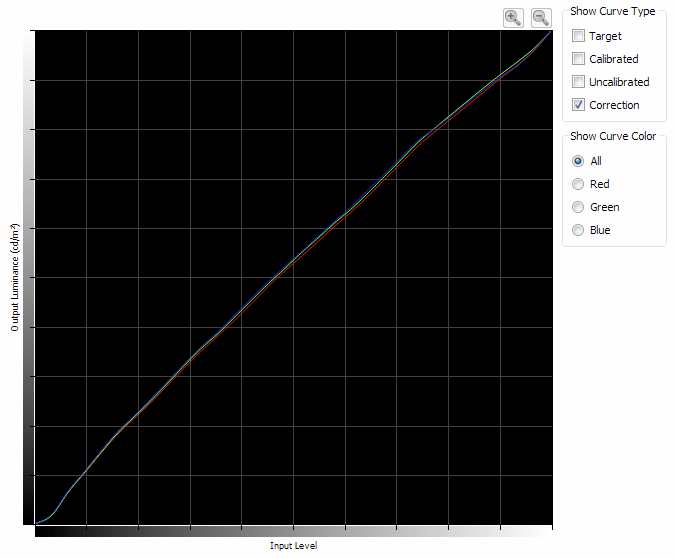Image resolution: width=677 pixels, height=558 pixels.
Task: Check the Calibrated curve option
Action: (579, 59)
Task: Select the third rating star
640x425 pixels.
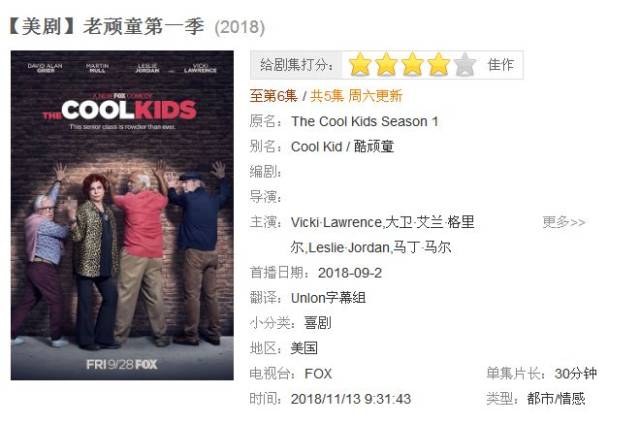Action: (413, 65)
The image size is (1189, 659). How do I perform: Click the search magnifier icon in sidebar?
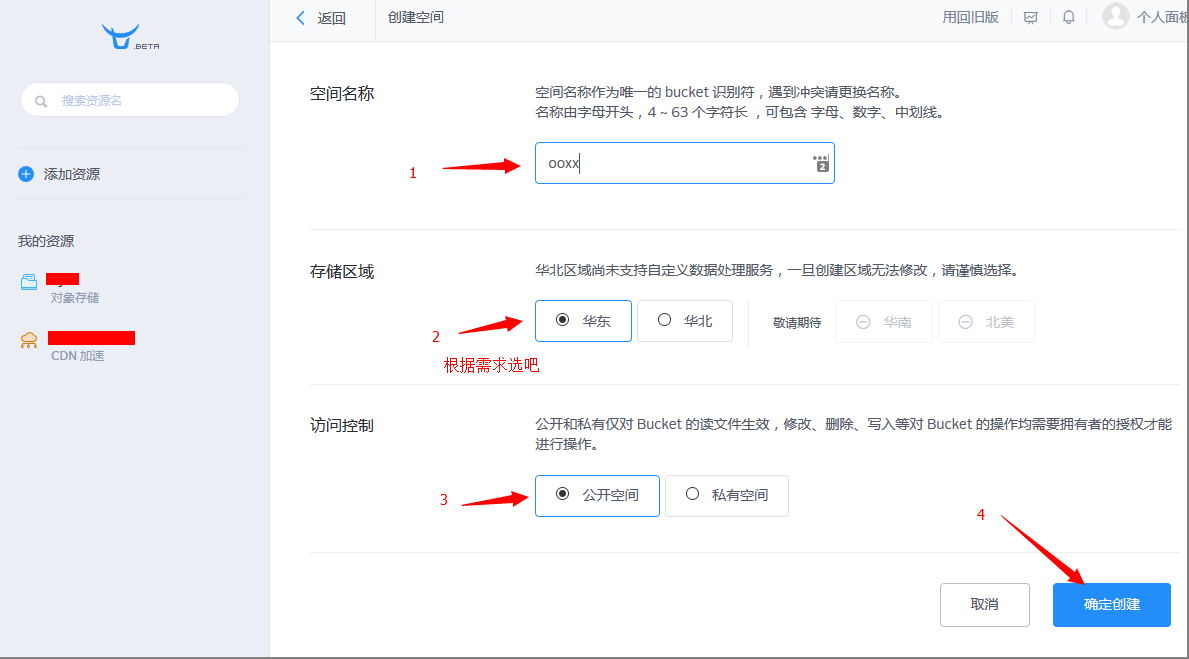pyautogui.click(x=41, y=101)
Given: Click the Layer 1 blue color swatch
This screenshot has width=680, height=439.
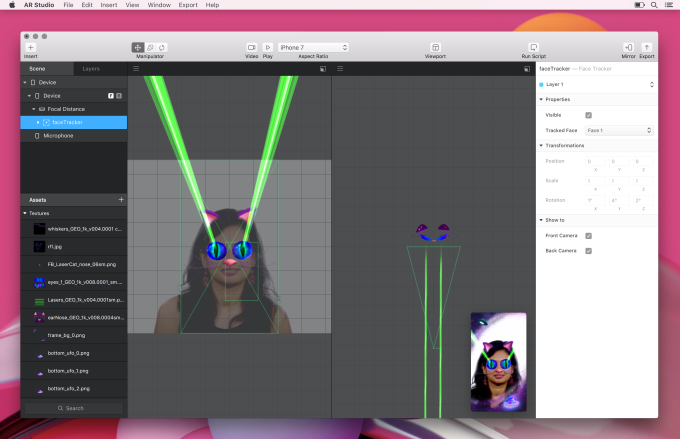Looking at the screenshot, I should click(x=541, y=84).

Description of the task:
From the line that contains "640x425 pixels." down to the last line of the material above, every line must be repeated exactly, with pictures removed and both end lines included.

Output below:
640x425 pixels.
Action: (413, 65)
The image size is (1189, 659). How do I perform: Click the search magnifier icon in sidebar?
pyautogui.click(x=41, y=101)
Given: Click the Layer 1 blue color swatch
This screenshot has width=680, height=439.
Looking at the screenshot, I should click(x=541, y=84).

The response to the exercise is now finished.